Resistance to and Resistance-breaking of Potato Virus Y Photographs and illustrations can be viewed by clicking the highlited texts

Resistance to and Resistance-breaking of Potato Virus Y

Zhongguo Xiong and Rodolfo Acosta-Leal
Department of Plant Pathology, University of Arizona


Potato virus Y is an economically important virus infecting many crops and ornamental plants. It's the type member of genus Potyvirus and of the family Potyviridae.

'Virgin A Mutant' (VAM) tobacco breeding line contains a single recessive gene conditioning resistance to potato virus Y (PVY) infection. NC745 is an anther-doubled line derived from a cross between VAM tobacco and Coker 86 and exhibits similar PVY resistance. Mechanical inoculation of PVY strain NN on VAM and NC745 plants produced 0/993 and 31/873 infected plants, respectively. Infectious virus and viral RNA were not detected from the asymptomatic plants by back inoculation to susceptible Burley tobaccos and by Northern hybridization. Virus progeny recovered from the infected NC745 plants were able to overcome the resistance in both VAM and NC745 plants and resulted in 100% infection on both plants when mechanically inoculated.

Genetic analysis of crosses between VAM and Burley tobacco confirmed the presence of a single recessive gene conditioning the PVY resistance. Replication of PVY-NN RNA differs in transfected Burley, NC745, and VAM protoplasts. Although PVY-NN replicates in all the protoplasts, protoplast printing experiments showed it replicates much faster in NC745 protoplasts. This increased rate of replication in NC745 may be partially responsible for the generation of resistance breaking isolates.

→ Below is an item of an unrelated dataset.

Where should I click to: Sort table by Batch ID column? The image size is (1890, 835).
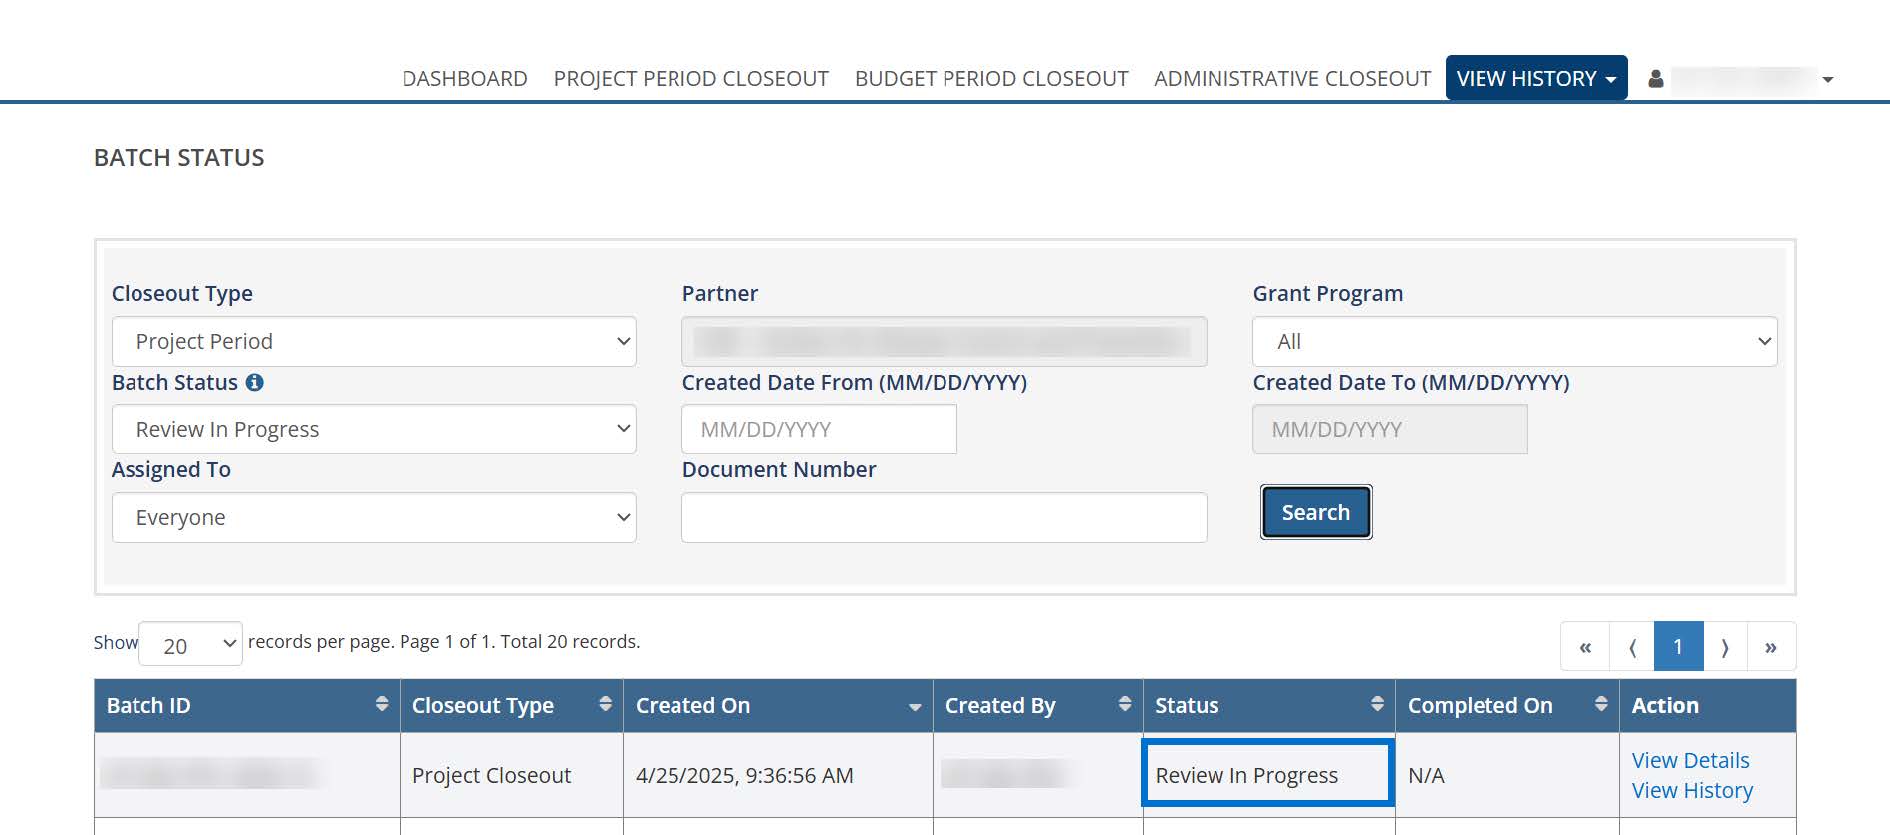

However, when intact leaves were inoculated a high concentration viruses, PVY-NN does not replicate very well in the inoculated VAM cells. Protoplast printing showed a localized ring of the capsid protein around the nucleus. We have not been able to explain the observed phenomenon. In inoculated NC745 intact leaves, PVY-NN apparently replicate quite well, but not as well as in Burley tobacco leaves. It appears to spread from cell-to-cell, judging from the increased number of infected cells in a time-course study. The intact leaf and protoplast studies suggest that the replication of PVY in the isolated protoplasts and in the intact leaves are not identical. Physiological changes experienced by the protoplasts during the isolation may have affected the outcome of the viral replication

Preliminary data so far indicate that the resistance mechanisms operate at two levels, replication and/or cell-to-cell movement. This resistance mechanism may also affect the replication fidelity of PVY-NN in NC745, leading to a high mutation rate and consequently generating resistance breaking isolates. Additional experiments are underway to further investigate this resistance and resistance interaction phenomenon.